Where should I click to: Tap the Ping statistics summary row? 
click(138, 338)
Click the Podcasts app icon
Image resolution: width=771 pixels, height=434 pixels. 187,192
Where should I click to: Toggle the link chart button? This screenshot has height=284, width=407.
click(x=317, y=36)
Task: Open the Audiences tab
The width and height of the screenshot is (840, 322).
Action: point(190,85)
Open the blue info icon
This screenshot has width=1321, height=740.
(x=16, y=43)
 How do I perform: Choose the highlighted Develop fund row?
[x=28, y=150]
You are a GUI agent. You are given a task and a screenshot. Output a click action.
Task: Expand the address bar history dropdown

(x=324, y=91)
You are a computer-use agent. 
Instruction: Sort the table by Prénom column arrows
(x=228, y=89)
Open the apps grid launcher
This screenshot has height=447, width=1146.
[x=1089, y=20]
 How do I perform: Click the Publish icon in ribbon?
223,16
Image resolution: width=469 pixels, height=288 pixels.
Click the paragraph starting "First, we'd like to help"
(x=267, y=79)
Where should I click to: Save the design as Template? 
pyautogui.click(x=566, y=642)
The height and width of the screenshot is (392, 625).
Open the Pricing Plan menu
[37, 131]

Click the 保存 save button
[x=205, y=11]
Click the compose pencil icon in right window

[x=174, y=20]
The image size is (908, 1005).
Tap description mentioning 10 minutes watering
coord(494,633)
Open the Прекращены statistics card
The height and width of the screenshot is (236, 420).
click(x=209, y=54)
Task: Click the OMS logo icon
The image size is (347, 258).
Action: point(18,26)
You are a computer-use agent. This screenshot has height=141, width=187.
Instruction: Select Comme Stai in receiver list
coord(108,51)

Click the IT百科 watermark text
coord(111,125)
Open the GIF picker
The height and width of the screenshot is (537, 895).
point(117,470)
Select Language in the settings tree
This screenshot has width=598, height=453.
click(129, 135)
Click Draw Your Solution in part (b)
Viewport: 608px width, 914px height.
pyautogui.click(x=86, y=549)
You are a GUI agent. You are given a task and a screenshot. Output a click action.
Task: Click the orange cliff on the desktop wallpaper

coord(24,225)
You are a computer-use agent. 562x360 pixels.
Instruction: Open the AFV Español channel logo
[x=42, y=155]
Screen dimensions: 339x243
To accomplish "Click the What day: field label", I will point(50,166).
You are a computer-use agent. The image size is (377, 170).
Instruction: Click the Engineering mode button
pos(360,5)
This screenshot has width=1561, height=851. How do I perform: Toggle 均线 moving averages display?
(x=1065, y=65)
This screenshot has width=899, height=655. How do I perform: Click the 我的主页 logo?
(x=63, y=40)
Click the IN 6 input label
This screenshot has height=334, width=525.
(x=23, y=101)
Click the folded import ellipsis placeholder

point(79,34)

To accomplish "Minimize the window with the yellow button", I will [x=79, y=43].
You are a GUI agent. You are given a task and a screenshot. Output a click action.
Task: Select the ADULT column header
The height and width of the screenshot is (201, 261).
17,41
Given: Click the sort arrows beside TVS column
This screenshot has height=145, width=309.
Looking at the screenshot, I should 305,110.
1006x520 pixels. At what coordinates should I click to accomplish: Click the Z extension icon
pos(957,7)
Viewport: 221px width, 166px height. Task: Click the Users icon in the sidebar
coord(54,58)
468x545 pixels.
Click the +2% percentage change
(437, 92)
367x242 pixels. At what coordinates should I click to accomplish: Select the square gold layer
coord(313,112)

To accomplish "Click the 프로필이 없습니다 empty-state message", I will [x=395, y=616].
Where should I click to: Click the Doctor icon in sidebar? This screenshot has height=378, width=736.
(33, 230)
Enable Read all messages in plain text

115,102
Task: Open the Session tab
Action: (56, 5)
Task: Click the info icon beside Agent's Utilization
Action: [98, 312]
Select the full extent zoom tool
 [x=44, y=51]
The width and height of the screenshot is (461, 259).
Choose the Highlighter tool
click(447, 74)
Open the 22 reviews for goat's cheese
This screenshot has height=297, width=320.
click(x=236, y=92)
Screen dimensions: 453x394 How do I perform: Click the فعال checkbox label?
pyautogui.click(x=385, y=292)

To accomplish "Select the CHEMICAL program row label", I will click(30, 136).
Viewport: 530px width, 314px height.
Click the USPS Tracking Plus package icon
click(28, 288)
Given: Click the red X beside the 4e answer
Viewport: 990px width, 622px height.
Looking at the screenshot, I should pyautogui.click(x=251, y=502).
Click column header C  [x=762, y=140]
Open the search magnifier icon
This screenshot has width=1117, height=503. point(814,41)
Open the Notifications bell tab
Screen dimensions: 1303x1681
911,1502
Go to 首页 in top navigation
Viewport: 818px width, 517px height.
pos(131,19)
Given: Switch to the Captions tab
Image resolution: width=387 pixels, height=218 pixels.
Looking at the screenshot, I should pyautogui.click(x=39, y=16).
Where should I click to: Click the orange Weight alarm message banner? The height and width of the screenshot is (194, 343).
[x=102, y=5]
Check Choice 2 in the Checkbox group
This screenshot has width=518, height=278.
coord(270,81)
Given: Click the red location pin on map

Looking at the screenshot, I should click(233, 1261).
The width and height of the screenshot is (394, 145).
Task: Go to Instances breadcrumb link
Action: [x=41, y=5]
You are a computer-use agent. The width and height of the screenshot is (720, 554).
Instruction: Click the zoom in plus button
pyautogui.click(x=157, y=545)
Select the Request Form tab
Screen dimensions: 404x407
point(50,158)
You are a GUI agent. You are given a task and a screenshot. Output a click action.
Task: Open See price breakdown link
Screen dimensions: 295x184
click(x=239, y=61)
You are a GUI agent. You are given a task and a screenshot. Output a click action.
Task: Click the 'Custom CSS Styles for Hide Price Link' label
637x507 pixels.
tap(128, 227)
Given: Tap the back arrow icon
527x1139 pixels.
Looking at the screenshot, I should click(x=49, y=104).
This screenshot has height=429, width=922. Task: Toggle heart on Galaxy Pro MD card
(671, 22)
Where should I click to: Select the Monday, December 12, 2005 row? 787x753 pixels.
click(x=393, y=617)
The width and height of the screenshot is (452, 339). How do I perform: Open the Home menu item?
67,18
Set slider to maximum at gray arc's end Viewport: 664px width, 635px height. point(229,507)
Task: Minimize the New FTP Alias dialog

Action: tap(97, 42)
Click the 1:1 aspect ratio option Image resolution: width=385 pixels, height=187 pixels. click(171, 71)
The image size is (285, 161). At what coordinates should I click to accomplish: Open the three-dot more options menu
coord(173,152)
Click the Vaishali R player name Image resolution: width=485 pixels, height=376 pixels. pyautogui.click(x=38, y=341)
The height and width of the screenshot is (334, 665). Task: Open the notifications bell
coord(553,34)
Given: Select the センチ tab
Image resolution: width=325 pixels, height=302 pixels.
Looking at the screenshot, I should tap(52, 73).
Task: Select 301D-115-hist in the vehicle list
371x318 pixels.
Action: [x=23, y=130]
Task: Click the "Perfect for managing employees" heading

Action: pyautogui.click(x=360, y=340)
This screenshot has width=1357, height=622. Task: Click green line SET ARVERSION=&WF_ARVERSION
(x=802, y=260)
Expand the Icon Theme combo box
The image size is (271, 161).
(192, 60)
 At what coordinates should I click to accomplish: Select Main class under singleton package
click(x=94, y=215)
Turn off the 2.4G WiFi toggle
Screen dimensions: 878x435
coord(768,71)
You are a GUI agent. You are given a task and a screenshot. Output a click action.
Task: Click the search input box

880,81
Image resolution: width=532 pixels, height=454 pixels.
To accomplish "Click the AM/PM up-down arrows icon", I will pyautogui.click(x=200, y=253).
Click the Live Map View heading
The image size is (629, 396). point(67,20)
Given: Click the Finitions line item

Task goal » Looking at the entries above, say how many lines contain the word "will". Only the number is wanted.

Response to the exercise » 5